“I hate Ronda Rousey,” No. 7-ranked middleweight contender Sean Strickland told his Instagram followers. “Because she used something so fucked up and so serious as a ‘but I overcame it’ strong moment, when it’s fucking not.”
Former UFC women’s bantamweight champion Ronda Rousey made a special appearance on the Ellen show back in early 2016 and revealed to host Ellen Degeneres that losing her 135-pound strap in a technical knockout loss to Holly Holm at UFC 193 left “Rowdy” with suicidal thoughts.
“To be honest, I was down in the medical room in the corner and I was like, ‘What am I anymore if I’m not this?’ I was literally sitting there, thinking about killing myself,” Rousey said. “In the exact second, I was like, ‘I’m nothing, what am I going to do anymore? No one gives a shit about me without this.’ To be honest, I looked up and saw my man, Travis, and thought, ‘I need to have his babies, I need to stay alive [laughs].’ I haven’t told anyone that except him. That’s what I was thinking.”
Read her full comments from Ellen right here.
Rousey, who lost her father to suicide, strongly identified with being undefeated in MMA and struggled to find a new identity when she was no longer worshipped as a combat sports deity. But her candor on the Ellen show enraged current UFC middleweight contender Sean Strickland.
“I explained why I hate Ronda Rousey, why I find she is everything that’s wrong with the fucking world,” Strickland said on social media. “[Her Ellen appearance] was on the news, it was fucking everywhere. I don’t know when suicide became cool but it became cool, like they made a Netflix show ‘13 Reasons.’ Everybody’s fucking depressed, everybody is suicidal, and let me fucking tell you guys, it is not fucking cool. Depression is like cancer, it’s fucking terminal. It’s like herpes, you might not have it but you always fucking have it and it’s waiting to fucking come out.”
Rousey is not the first UFC fighter to openly admit that losing was the catalyst for depression and even suicidal thoughts. Other fighters (like this popular lightweight) use their UFC stardom to encourage fans — particularly men — to be more vocal about their feelings, for better or worse.

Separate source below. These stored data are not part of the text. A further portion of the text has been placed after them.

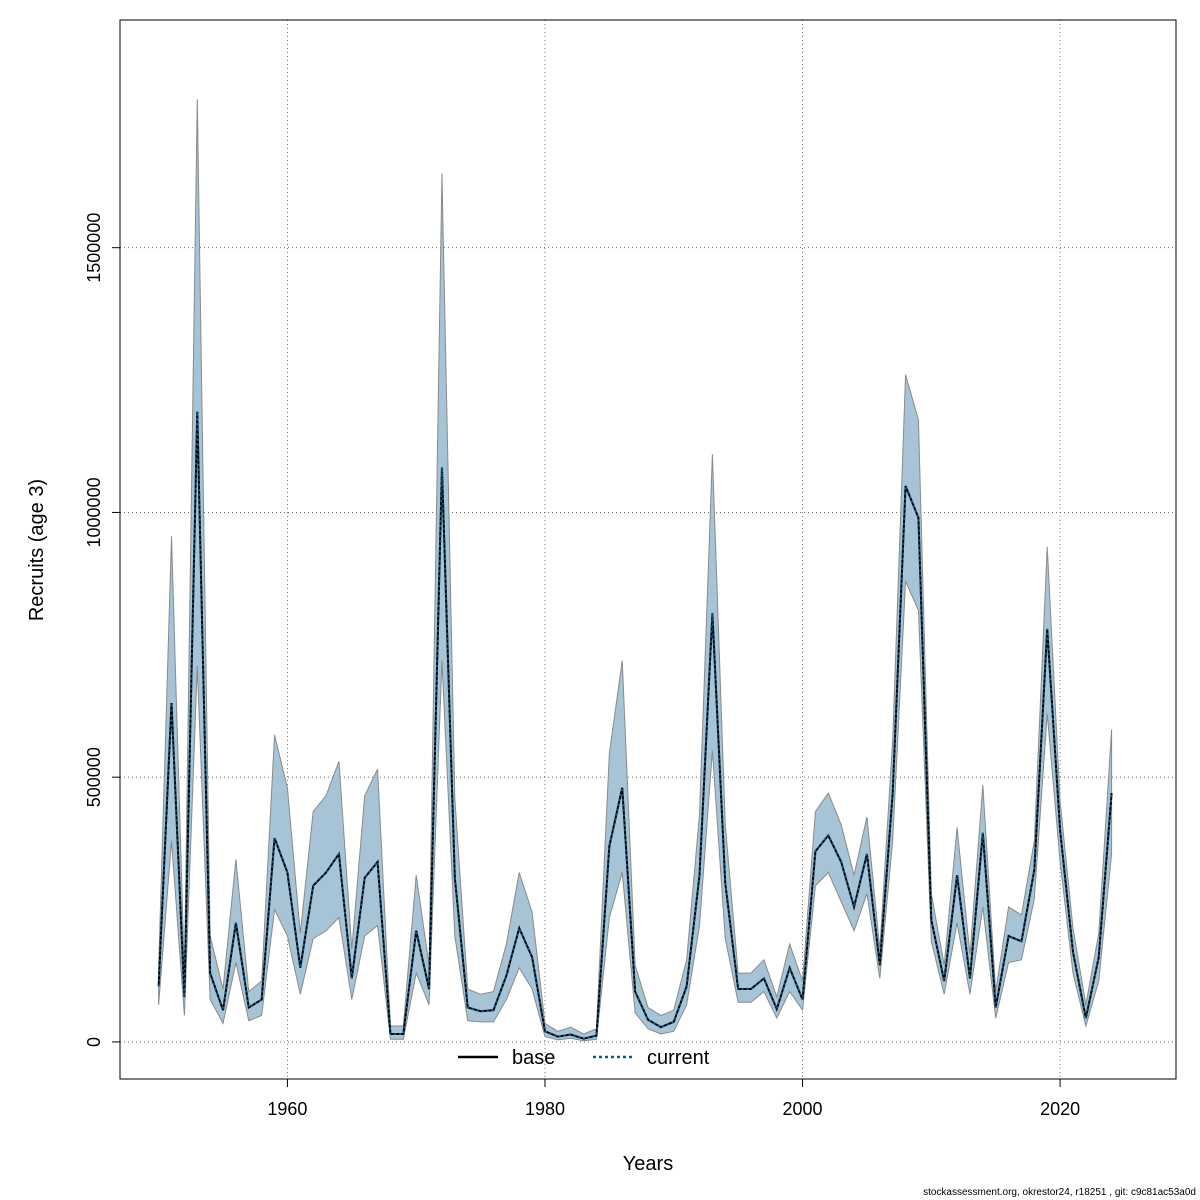 The width and height of the screenshot is (1200, 1200). What do you see at coordinates (287, 1109) in the screenshot?
I see `x-tick-label: 1960` at bounding box center [287, 1109].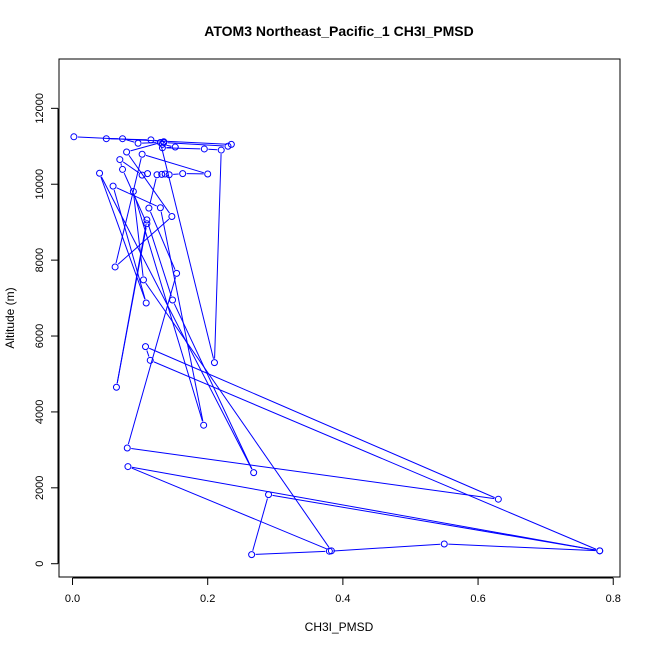  What do you see at coordinates (40, 108) in the screenshot?
I see `y-tick-label: 12000` at bounding box center [40, 108].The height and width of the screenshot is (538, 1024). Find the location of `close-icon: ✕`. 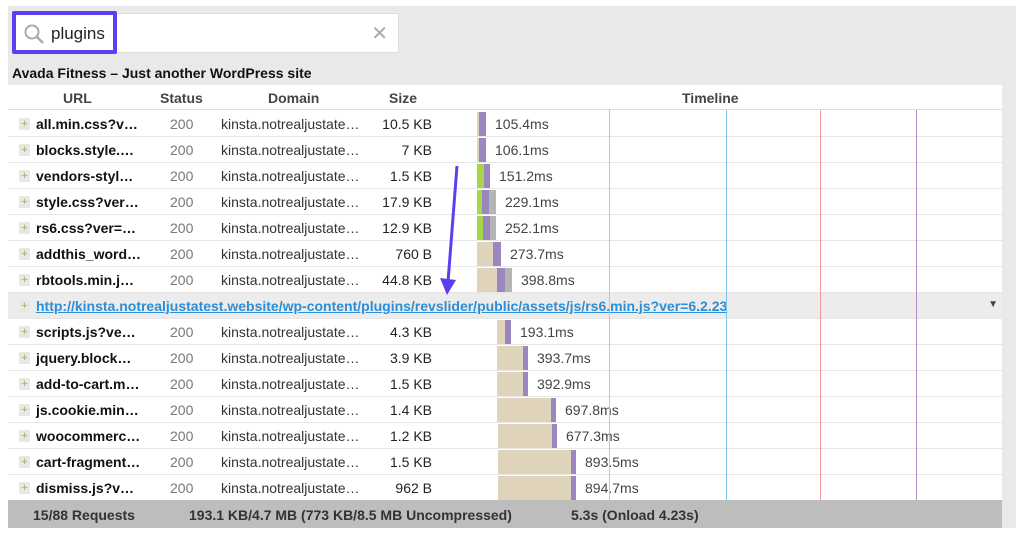

close-icon: ✕ is located at coordinates (380, 34).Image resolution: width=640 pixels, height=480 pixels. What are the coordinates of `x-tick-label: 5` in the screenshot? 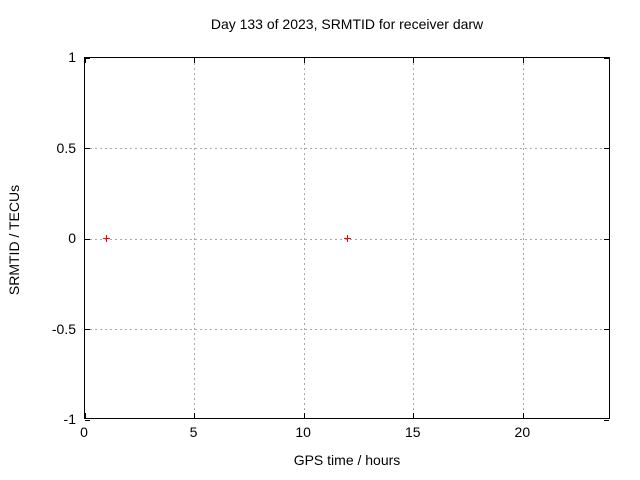 It's located at (194, 432).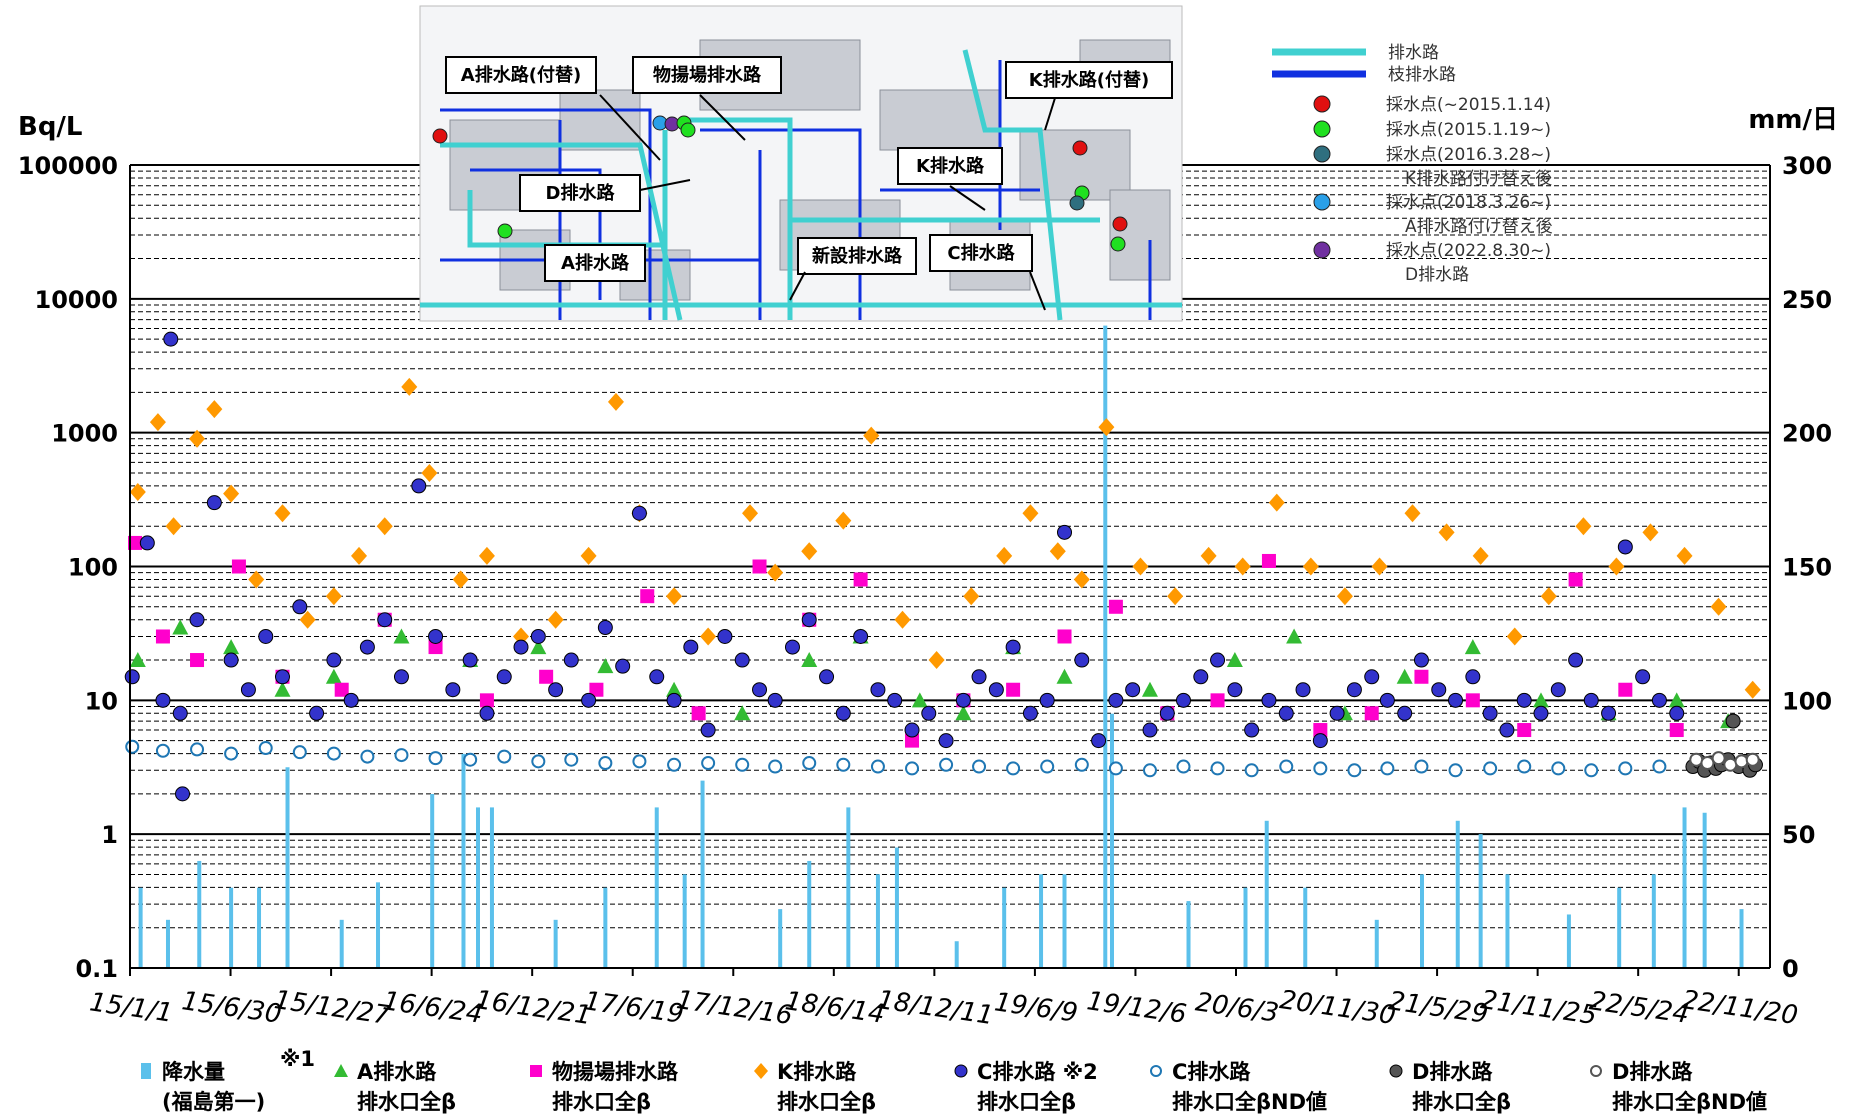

“Suicidal thoughts, for the people who have it, it’s even fuckng worse,” Strickland continued. “You fixate on it, you dwell on it. You start thinking about how you’re gonna do it. You start thinking about where you’re gonna do it. You start think about how your people are gonna take it. You really fantasize about it and it’s fucking miserable. It’s not a fleeting thought because you lost a fight. And I hate Ronda Rousey because she used something so fucked up and so serious as a ‘but I overcame it’ strong moment, when it’s fucking not.”
Strickland, who returns to the Octagon against Jared Cannonier this Dec. in Las Vegas, has come under fire in recent years for his bizarre social media posts that demonstrate “weird” fantasies and promote violent behavior. To date, the promotion has turned the other cheek despite its strict Code of Conduct.
Rousey has yet to respond to Strickland’s comments.